EDM Thursday Briefing: Questions Remain in Brussels, Cyber Attacks Increase in U.S., Hospitals Hit With Ransomware
Emergency and disaster management briefing for March 24, 2016: Belgium authorities are still searching for possible suspects in the Brussels bombings, the U.S. government sees a rise in cyber attacks, and three U.S. hospitals are hit with ransomware.
- Authorities continue to investigate the terrorist attacks in Brussels, Belgium that killed 31 people and wounded 270 others. What is known at this time: Officials said that two brothers had a main role in the bombings. Ibrahim El Bakraoui reportedly detonated a suicide bomb at Brussels Airport while brother Khalid El Bakraoui reportedly detonated a suicide bomb on a train near the Maelbeek metro station.
- There are still more questions than answers in Brussels. The key outstanding question is how many suspects may be involved in all. Officials are searching for a possible accomplice to the two brothers who reportedly blew themselves up, and said that a second attacker from the subway bombing may still be at large. Belgian authorities believe that at least four people were involved in the two bombings.

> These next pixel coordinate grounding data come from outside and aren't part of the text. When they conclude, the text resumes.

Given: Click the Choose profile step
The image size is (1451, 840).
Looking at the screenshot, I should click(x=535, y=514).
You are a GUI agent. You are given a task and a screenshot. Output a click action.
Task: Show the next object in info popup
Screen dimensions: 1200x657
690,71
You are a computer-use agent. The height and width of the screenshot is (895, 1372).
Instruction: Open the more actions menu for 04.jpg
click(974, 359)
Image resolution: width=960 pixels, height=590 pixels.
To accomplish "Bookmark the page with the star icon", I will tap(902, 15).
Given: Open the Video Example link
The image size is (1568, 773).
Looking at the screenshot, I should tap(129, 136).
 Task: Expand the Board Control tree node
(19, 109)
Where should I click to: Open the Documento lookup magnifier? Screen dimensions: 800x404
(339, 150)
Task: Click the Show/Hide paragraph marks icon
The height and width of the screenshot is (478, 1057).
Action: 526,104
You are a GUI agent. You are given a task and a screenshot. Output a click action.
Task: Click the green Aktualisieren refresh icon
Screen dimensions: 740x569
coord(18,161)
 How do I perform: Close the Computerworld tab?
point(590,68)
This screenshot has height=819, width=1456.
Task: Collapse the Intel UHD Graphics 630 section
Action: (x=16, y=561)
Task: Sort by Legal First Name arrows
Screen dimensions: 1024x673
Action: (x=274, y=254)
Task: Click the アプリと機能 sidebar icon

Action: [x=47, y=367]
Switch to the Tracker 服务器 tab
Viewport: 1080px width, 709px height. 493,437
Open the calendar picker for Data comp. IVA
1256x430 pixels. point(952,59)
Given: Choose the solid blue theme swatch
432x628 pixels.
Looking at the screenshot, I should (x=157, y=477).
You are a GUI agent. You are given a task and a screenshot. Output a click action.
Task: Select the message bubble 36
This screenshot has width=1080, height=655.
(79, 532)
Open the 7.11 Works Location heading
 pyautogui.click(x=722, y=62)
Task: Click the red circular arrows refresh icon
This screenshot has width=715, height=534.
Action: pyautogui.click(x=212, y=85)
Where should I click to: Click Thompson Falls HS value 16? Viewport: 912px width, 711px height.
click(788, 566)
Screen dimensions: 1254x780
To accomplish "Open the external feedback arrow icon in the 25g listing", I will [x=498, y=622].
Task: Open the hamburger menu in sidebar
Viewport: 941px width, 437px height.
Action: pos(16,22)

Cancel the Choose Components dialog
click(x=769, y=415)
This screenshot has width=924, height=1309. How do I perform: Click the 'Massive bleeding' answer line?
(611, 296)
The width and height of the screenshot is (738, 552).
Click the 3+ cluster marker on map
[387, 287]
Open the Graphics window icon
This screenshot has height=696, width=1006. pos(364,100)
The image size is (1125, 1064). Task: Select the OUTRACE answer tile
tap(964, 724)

- The U.S. government fended off a total of 77,183 cyber incidents in 2015, according to a recent report from the Office of Management and Budget (OMB). The total number of incidents last year represents an approximate 10 percent increase from 2014, and a 27 percent rise from total events in 2013.
- Three separate U.S. hospitals were hit by a ransomware attack in recent days. All three hospitals -- Kentucky Methodist Hospital, Chino Valley Medical Center in California, and Desert Valley Hospital in California -- are reportedly back online and none is believed to have paid the ransom. The FBI is still investigating the incidents.
- Mississippi Governor Phil Bryant asked for a federal disaster declaration to help the state recover from recent flooding in southern parts of the state. Officials have called flooding damage the worst since Hurricane Katrina struck in 2005. Disasters have already been declared in both Texas and Louisiana due to flooding in that region of the country.
- South Korea is on high alert after North Korea claimed that it conducted a successful test of a solid-fuel engine yesterday. This latest claim is another indication that North Korea is developing an intercontinental ballistic missile (ICBM) at a rapid pace in defiance of U.N. sanctions and raised concerns that the country may soon conduct another nuclear test.
- Flint, MI officials released a plan this week to help the city recover from its drinking-water contamination crisis. The plan includes state health official support for children under 6 with high levels of lead in their blood, the replacement of drinking water faucets and fixtures in public facilities, and continued replacement of lead service lines in the city's water system.
- Scientists in England are working to develop robots for use in disaster zones. The robots in development, which combine multiple technologies, would be able to fly into disaster zones and even potentially build life-saving structures in areas that are too dangerous and/or difficult for humans to reach.
- President Barack Obama signed a disaster declaration for Pennsylvania to help the state recover from the blizzard that hit the state on January 22. Winter Storm Jonas dropped up to two feet of snow in some parts of the state. Federal aid is now available in 23 counties.
- Wisconsin Governor Scott Walker declared a state of emergency as a huge snowstorm descended on the state. Heavy snow, strong winds, and potential blizzard conditions are all expected, as forecasts call for up to a foot of snow for central Wisconsin.